** Data for review **
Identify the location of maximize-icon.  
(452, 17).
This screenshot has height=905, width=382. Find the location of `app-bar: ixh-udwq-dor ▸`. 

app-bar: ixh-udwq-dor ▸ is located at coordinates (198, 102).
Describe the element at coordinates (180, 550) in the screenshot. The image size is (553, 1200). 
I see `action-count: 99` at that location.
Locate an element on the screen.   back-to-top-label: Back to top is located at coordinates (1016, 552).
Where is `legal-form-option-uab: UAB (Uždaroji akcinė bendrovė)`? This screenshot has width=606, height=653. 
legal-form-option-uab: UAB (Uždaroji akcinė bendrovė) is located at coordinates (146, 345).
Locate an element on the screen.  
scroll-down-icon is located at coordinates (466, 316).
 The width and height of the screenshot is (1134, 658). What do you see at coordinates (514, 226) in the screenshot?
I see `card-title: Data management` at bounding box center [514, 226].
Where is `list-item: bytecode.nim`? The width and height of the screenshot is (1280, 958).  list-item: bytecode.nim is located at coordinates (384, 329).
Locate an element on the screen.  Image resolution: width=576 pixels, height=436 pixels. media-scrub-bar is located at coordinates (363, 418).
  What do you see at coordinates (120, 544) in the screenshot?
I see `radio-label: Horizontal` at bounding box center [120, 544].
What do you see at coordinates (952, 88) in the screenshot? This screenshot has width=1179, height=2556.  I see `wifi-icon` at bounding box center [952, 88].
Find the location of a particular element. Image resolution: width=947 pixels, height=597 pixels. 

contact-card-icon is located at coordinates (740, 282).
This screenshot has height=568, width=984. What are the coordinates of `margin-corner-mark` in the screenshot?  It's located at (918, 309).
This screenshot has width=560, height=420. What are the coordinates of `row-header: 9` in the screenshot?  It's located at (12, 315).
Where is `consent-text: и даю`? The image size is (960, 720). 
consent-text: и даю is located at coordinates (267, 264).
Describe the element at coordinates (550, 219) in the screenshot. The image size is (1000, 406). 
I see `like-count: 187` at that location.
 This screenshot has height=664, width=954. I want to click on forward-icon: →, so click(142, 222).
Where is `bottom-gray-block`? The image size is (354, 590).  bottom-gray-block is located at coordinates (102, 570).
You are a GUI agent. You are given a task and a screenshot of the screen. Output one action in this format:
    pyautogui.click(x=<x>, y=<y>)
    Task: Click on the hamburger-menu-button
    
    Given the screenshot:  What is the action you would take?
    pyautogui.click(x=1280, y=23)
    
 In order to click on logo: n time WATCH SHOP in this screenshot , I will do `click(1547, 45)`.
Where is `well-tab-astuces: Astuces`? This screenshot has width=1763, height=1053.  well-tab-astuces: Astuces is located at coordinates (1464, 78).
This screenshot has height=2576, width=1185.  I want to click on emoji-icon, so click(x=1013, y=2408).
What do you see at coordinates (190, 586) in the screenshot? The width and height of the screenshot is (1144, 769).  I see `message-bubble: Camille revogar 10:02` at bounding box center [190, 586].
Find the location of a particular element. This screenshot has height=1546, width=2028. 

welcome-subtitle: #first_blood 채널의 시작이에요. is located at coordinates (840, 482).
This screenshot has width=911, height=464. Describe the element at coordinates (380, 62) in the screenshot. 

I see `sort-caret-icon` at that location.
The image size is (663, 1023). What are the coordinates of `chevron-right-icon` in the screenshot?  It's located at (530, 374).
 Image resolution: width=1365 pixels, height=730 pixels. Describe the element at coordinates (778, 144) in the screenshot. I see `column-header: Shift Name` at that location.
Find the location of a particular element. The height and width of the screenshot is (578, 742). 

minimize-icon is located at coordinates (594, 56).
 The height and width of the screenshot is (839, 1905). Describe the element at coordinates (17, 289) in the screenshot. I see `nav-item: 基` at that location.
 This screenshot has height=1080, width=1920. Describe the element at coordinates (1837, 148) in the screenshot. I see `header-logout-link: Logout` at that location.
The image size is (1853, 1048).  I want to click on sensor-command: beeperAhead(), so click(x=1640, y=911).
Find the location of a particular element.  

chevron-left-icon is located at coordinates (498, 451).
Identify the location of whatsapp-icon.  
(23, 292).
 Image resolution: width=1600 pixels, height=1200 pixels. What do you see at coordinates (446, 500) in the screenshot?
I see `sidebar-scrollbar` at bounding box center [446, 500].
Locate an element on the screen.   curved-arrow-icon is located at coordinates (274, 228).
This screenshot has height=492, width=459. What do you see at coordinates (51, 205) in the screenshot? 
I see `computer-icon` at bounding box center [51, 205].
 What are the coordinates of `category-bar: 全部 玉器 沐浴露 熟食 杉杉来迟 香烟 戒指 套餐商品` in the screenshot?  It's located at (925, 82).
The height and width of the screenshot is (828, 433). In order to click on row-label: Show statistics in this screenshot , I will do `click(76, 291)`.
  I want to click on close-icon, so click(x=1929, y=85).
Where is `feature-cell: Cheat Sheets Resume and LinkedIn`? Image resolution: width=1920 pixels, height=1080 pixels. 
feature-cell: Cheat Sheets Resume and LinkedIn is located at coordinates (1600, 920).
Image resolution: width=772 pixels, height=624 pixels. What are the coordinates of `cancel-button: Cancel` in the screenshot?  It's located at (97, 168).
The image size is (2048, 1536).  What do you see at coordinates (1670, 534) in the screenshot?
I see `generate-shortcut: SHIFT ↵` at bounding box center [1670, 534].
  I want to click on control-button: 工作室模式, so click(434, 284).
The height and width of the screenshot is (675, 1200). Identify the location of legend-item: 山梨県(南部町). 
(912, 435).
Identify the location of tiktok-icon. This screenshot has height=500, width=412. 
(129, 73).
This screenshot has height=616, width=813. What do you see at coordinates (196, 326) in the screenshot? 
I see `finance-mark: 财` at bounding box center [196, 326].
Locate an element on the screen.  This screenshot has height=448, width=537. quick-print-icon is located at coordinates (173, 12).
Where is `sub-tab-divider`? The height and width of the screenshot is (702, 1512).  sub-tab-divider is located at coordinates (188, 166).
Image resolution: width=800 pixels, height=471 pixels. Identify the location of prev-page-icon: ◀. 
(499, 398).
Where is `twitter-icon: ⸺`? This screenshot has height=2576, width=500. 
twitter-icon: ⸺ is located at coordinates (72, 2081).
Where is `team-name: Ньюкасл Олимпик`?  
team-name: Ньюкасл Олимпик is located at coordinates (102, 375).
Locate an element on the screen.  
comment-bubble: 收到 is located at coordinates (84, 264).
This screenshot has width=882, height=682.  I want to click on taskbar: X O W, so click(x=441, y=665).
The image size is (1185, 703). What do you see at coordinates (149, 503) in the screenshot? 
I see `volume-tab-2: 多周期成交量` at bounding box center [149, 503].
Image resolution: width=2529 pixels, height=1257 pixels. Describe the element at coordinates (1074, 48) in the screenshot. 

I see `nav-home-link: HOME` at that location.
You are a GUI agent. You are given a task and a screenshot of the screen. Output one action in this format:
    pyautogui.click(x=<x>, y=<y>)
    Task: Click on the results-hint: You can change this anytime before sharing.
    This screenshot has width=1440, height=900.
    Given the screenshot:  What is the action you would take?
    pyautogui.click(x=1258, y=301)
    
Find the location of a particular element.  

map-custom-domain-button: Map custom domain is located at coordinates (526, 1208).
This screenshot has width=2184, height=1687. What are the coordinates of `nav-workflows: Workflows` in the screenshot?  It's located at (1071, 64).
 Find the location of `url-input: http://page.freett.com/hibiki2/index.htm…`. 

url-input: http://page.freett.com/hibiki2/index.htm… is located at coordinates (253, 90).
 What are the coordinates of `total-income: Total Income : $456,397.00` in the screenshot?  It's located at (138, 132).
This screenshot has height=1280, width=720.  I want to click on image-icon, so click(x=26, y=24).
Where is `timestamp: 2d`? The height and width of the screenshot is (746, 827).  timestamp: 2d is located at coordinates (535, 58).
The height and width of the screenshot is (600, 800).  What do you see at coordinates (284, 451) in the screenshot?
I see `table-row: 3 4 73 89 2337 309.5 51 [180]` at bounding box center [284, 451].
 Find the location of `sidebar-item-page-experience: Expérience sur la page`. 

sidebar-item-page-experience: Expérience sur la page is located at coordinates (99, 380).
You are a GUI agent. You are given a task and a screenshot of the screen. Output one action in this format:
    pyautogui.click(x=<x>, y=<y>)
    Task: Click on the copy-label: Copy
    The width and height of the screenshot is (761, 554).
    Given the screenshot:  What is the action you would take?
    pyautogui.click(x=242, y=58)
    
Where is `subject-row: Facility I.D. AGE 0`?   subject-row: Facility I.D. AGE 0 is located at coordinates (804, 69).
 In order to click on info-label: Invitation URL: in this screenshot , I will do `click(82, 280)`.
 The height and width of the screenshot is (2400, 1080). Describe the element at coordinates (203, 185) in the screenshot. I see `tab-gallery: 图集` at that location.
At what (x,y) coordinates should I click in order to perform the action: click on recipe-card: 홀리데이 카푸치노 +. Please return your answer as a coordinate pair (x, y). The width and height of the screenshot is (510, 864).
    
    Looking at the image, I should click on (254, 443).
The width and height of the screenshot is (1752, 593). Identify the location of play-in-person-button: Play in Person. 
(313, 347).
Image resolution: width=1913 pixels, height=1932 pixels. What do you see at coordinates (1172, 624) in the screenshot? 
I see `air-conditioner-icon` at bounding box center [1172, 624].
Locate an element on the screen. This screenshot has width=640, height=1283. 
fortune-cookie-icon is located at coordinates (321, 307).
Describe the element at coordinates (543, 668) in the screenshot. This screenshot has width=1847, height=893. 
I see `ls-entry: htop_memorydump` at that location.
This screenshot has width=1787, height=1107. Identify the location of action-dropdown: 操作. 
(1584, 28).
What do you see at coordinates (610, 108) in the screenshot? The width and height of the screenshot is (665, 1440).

** What the exercise asks **
Can you reproduce, character for character, the rows above from the line with "This screenshot has height=905, width=382." to the line with "consent-text: и даю is", including both of those lines and nothing else?

** Output below **
This screenshot has height=905, width=382. Find the location of `app-bar: ixh-udwq-dor ▸`. 

app-bar: ixh-udwq-dor ▸ is located at coordinates (198, 102).
Describe the element at coordinates (180, 550) in the screenshot. The image size is (553, 1200). 
I see `action-count: 99` at that location.
Locate an element on the screen.   back-to-top-label: Back to top is located at coordinates (1016, 552).
Where is `legal-form-option-uab: UAB (Uždaroji akcinė bendrovė)`? This screenshot has width=606, height=653. 
legal-form-option-uab: UAB (Uždaroji akcinė bendrovė) is located at coordinates (146, 345).
Locate an element on the screen.  
scroll-down-icon is located at coordinates (466, 316).
 The width and height of the screenshot is (1134, 658). What do you see at coordinates (514, 226) in the screenshot?
I see `card-title: Data management` at bounding box center [514, 226].
Where is `list-item: bytecode.nim`? The width and height of the screenshot is (1280, 958).  list-item: bytecode.nim is located at coordinates (384, 329).
Locate an element on the screen.  Image resolution: width=576 pixels, height=436 pixels. media-scrub-bar is located at coordinates (363, 418).
  What do you see at coordinates (120, 544) in the screenshot?
I see `radio-label: Horizontal` at bounding box center [120, 544].
What do you see at coordinates (952, 88) in the screenshot? This screenshot has width=1179, height=2556.  I see `wifi-icon` at bounding box center [952, 88].
Find the location of a particular element. Image resolution: width=947 pixels, height=597 pixels. 

contact-card-icon is located at coordinates (740, 282).
This screenshot has height=568, width=984. What are the coordinates of `margin-corner-mark` in the screenshot?  It's located at (918, 309).
This screenshot has width=560, height=420. What are the coordinates of `row-header: 9` in the screenshot?  It's located at (12, 315).
Where is `consent-text: и даю`? The image size is (960, 720). 
consent-text: и даю is located at coordinates (267, 264).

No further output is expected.